→ **TASK TO COMPLETE**: Count the lines in the items below that contain the word "give", and reply with that number alone.
####################
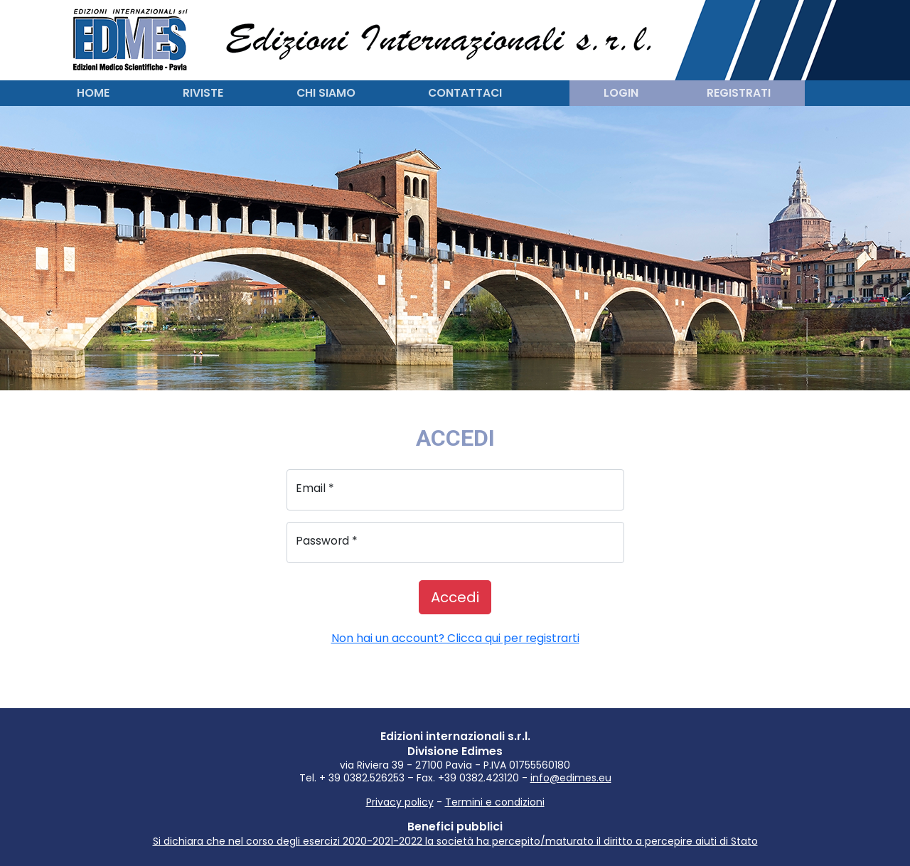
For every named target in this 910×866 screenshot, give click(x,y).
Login (621, 92)
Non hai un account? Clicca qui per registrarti (455, 638)
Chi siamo (325, 92)
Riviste (203, 92)
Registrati (739, 92)
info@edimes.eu (570, 778)
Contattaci (465, 92)
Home (93, 92)
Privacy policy (400, 802)
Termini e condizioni (495, 802)
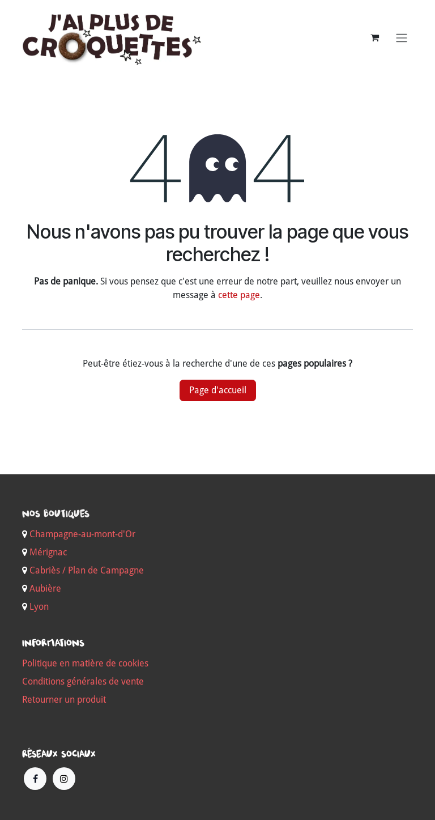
####################
→ **RESULT OF THIS TASK**: 1